DATA SHOWN below:

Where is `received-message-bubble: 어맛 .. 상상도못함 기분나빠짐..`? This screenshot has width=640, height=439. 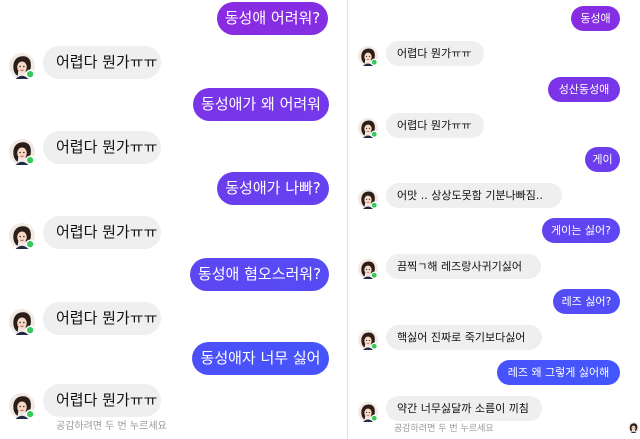
received-message-bubble: 어맛 .. 상상도못함 기분나빠짐.. is located at coordinates (474, 196).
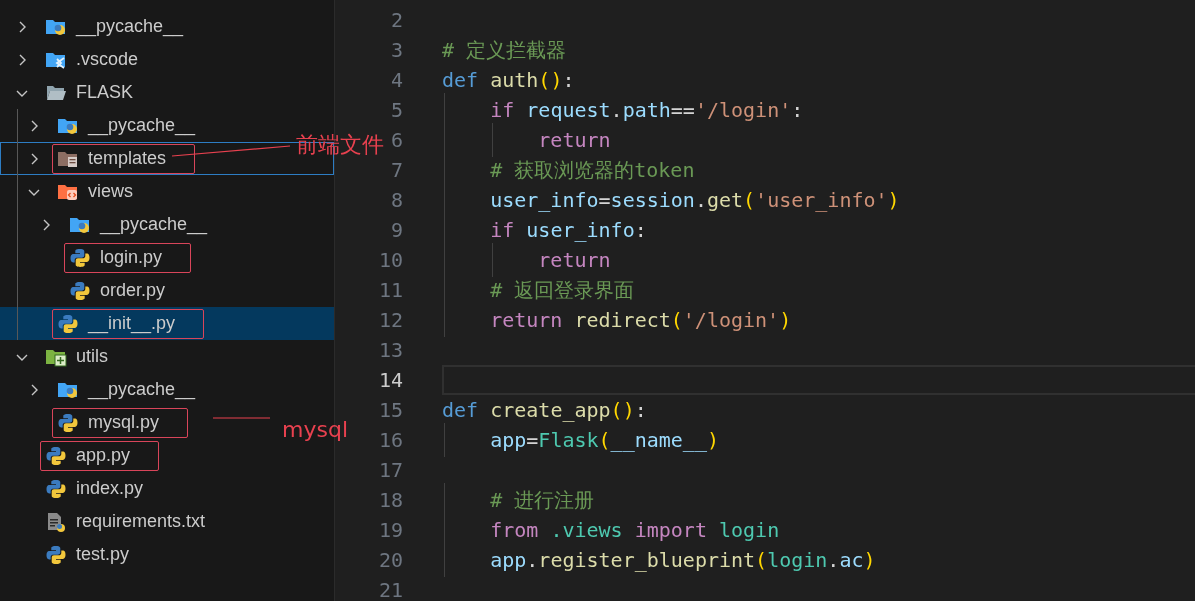 The height and width of the screenshot is (601, 1195). What do you see at coordinates (396, 200) in the screenshot?
I see `line-number: 8` at bounding box center [396, 200].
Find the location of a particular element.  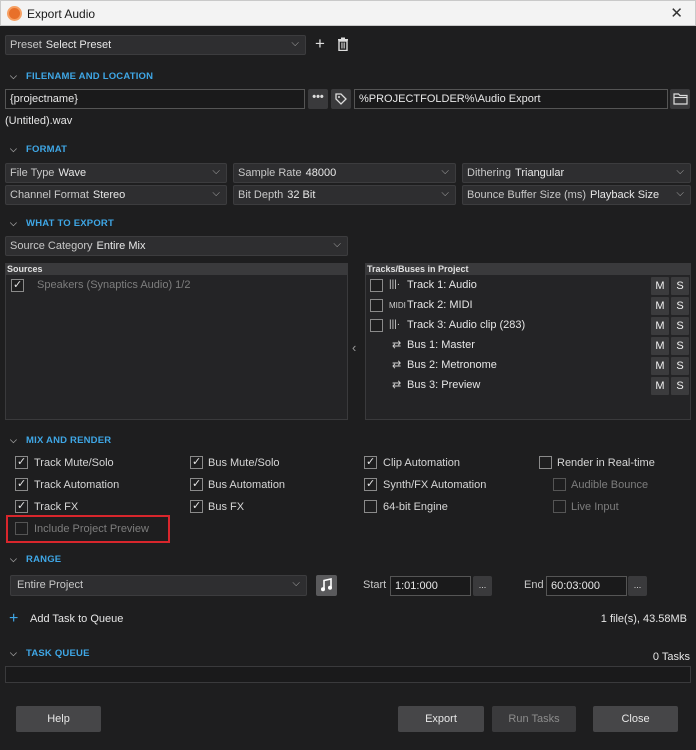

section-mix-render: ⌵ MIX AND RENDER is located at coordinates (60, 440).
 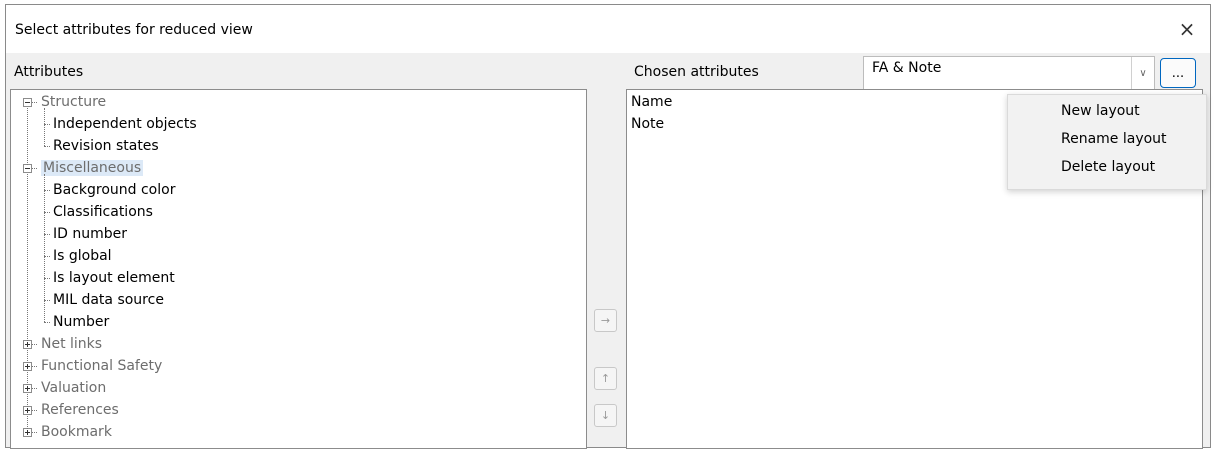 What do you see at coordinates (1100, 111) in the screenshot?
I see `menu-item-new-layout: New layout` at bounding box center [1100, 111].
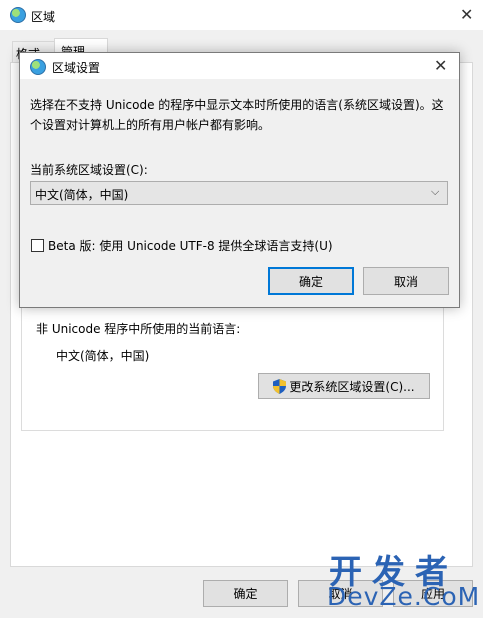 This screenshot has width=483, height=618. I want to click on watermark-domain: DevZe.CoM, so click(404, 596).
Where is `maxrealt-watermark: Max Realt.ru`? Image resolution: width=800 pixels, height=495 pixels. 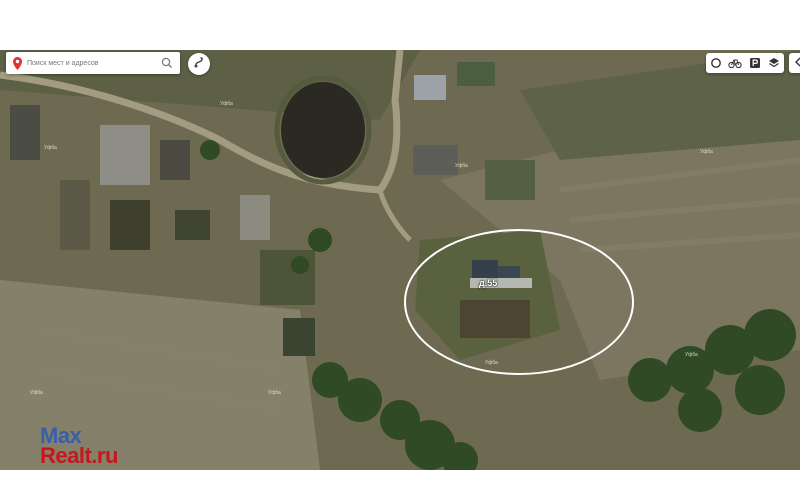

End of DATA SHOWN.

- **WORK REQUIRED**
Update the items above by changing "Where is" to "Where can I find" and keeping everything else the same. Leave the pictures out of your answer.

- **OUTPUT FOR THIS EXERCISE**
Where can I find `received-message-bubble: 어맛 .. 상상도못함 기분나빠짐..`? This screenshot has width=640, height=439. 
received-message-bubble: 어맛 .. 상상도못함 기분나빠짐.. is located at coordinates (474, 196).
 The height and width of the screenshot is (601, 1195). What do you see at coordinates (396, 200) in the screenshot?
I see `line-number: 8` at bounding box center [396, 200].
Find the location of a particular element.  

section-mix-render: ⌵ MIX AND RENDER is located at coordinates (60, 440).
  What do you see at coordinates (1100, 111) in the screenshot?
I see `menu-item-new-layout: New layout` at bounding box center [1100, 111].
 This screenshot has width=483, height=618. I want to click on watermark-domain: DevZe.CoM, so click(404, 596).
Where can I find `maxrealt-watermark: Max Realt.ru`? Image resolution: width=800 pixels, height=495 pixels. 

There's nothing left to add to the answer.